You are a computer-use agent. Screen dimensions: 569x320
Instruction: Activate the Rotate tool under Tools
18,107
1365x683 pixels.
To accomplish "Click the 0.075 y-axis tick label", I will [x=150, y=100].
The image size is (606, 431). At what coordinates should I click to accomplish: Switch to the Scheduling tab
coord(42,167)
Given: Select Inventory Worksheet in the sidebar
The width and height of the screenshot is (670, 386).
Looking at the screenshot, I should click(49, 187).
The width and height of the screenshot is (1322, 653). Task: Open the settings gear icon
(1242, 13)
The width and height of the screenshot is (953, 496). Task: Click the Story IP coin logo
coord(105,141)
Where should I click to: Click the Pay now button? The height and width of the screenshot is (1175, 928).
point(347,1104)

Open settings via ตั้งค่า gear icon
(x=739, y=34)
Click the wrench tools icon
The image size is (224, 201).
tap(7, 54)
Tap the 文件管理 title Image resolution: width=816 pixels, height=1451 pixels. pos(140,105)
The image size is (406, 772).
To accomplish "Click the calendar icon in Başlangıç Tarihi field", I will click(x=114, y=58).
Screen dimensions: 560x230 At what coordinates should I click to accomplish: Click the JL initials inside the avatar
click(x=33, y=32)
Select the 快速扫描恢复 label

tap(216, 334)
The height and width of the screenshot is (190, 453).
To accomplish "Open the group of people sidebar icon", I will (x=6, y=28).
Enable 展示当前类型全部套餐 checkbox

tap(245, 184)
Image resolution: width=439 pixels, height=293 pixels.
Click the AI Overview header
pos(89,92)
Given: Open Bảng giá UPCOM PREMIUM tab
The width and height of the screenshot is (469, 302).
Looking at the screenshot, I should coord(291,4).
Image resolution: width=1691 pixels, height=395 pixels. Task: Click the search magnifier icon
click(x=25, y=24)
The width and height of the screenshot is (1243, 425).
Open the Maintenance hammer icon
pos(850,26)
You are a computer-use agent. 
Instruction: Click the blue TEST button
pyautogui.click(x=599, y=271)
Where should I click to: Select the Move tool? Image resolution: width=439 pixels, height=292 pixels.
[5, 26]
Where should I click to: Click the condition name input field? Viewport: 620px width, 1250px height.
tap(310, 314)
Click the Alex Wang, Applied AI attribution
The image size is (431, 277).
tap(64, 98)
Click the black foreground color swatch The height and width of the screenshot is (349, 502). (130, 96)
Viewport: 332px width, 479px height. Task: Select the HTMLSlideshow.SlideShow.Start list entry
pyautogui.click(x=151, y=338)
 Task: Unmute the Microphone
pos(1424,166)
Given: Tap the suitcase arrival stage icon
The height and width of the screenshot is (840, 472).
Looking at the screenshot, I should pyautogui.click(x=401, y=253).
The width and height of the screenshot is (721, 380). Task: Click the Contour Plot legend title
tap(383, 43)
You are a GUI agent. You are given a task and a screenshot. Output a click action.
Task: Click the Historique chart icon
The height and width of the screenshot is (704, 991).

┄┄┄┄┄┄

[Consigne]
Recopiez les enregistrements ci-dessus en substituant « Command » à « Instruction » partout où ce mot figure, sans rien modifier d'autre.

[Corrigé]
You are a computer-use agent. Screen dimensions: 569x320
Command: Activate the Rotate tool under Tools
18,107
1365x683 pixels.
To accomplish "Click the 0.075 y-axis tick label", I will [x=150, y=100].
The image size is (606, 431). At what coordinates should I click to accomplish: Switch to the Scheduling tab
coord(42,167)
Given: Select Inventory Worksheet in the sidebar
The width and height of the screenshot is (670, 386).
Looking at the screenshot, I should click(49, 187).
The width and height of the screenshot is (1322, 653). Task: Open the settings gear icon
(1242, 13)
The width and height of the screenshot is (953, 496). Task: Click the Story IP coin logo
coord(105,141)
Where should I click to: Click the Pay now button? The height and width of the screenshot is (1175, 928).
point(347,1104)

Open settings via ตั้งค่า gear icon
(x=739, y=34)
Click the wrench tools icon
The image size is (224, 201).
tap(7, 54)
Tap the 文件管理 title Image resolution: width=816 pixels, height=1451 pixels. pos(140,105)
The image size is (406, 772).
To accomplish "Click the calendar icon in Başlangıç Tarihi field", I will click(x=114, y=58).
Screen dimensions: 560x230 At what coordinates should I click to accomplish: Click the JL initials inside the avatar
click(x=33, y=32)
Select the 快速扫描恢复 label

tap(216, 334)
The height and width of the screenshot is (190, 453).
To accomplish "Open the group of people sidebar icon", I will (x=6, y=28).
Enable 展示当前类型全部套餐 checkbox

tap(245, 184)
Image resolution: width=439 pixels, height=293 pixels.
Click the AI Overview header
pos(89,92)
Given: Open Bảng giá UPCOM PREMIUM tab
The width and height of the screenshot is (469, 302).
Looking at the screenshot, I should coord(291,4).
Image resolution: width=1691 pixels, height=395 pixels. Task: Click the search magnifier icon
click(x=25, y=24)
The width and height of the screenshot is (1243, 425).
Open the Maintenance hammer icon
pos(850,26)
You are a computer-use agent. 
Command: Click the blue TEST button
pyautogui.click(x=599, y=271)
Where should I click to: Select the Move tool? Image resolution: width=439 pixels, height=292 pixels.
[5, 26]
Where should I click to: Click the condition name input field? Viewport: 620px width, 1250px height.
tap(310, 314)
Click the Alex Wang, Applied AI attribution
The image size is (431, 277).
tap(64, 98)
Click the black foreground color swatch The height and width of the screenshot is (349, 502). (130, 96)
Viewport: 332px width, 479px height. Task: Select the HTMLSlideshow.SlideShow.Start list entry
pyautogui.click(x=151, y=338)
 Task: Unmute the Microphone
pos(1424,166)
Given: Tap the suitcase arrival stage icon
The height and width of the screenshot is (840, 472).
Looking at the screenshot, I should pyautogui.click(x=401, y=253).
The width and height of the screenshot is (721, 380). Task: Click the Contour Plot legend title
tap(383, 43)
You are a GUI agent. You are given a task and a screenshot. Output a click action.
Task: Click the Historique chart icon
The height and width of the screenshot is (704, 991).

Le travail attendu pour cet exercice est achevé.